_REQUIRED WORK_
In the material below, find every line containing "computer" and copy that line.

_DATA SUPPLIED_
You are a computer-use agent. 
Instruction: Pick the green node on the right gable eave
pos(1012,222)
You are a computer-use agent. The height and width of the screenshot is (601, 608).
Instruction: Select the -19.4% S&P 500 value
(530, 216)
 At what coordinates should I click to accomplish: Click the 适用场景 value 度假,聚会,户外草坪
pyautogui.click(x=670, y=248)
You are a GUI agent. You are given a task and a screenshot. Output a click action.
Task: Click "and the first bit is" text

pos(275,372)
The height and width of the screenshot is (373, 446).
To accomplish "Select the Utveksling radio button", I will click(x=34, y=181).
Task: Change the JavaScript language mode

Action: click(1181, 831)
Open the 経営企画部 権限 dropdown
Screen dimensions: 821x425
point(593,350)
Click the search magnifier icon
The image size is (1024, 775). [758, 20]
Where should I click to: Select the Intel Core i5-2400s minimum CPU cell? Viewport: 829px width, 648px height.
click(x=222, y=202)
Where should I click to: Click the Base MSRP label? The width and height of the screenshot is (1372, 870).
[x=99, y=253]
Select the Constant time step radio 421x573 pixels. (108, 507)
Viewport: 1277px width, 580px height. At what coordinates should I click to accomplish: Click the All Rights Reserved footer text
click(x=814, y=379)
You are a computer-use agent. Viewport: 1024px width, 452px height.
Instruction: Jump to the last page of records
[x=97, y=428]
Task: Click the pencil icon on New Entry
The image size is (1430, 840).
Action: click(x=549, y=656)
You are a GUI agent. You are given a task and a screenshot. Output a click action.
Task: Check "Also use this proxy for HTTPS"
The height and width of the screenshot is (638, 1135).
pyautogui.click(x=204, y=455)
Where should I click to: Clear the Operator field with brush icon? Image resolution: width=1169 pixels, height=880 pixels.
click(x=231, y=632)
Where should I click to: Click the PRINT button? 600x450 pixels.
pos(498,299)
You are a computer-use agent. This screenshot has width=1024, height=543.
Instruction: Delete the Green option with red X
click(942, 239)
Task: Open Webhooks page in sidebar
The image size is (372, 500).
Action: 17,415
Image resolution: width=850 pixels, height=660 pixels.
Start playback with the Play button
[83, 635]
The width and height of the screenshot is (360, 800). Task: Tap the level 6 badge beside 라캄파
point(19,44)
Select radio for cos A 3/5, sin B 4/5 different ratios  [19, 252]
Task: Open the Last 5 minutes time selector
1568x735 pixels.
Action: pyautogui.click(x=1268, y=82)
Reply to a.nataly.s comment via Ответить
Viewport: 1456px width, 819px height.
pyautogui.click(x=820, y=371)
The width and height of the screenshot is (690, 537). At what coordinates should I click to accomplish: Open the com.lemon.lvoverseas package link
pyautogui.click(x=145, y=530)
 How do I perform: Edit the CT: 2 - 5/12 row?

_PROBLEM SOLUTION_
You are a computer-use agent. 
You are a computer-use agent. The height and width of the screenshot is (601, 608).
You are a computer-use agent. Viewport: 1024px width, 452px height.
You are a computer-use agent. This screenshot has width=1024, height=543.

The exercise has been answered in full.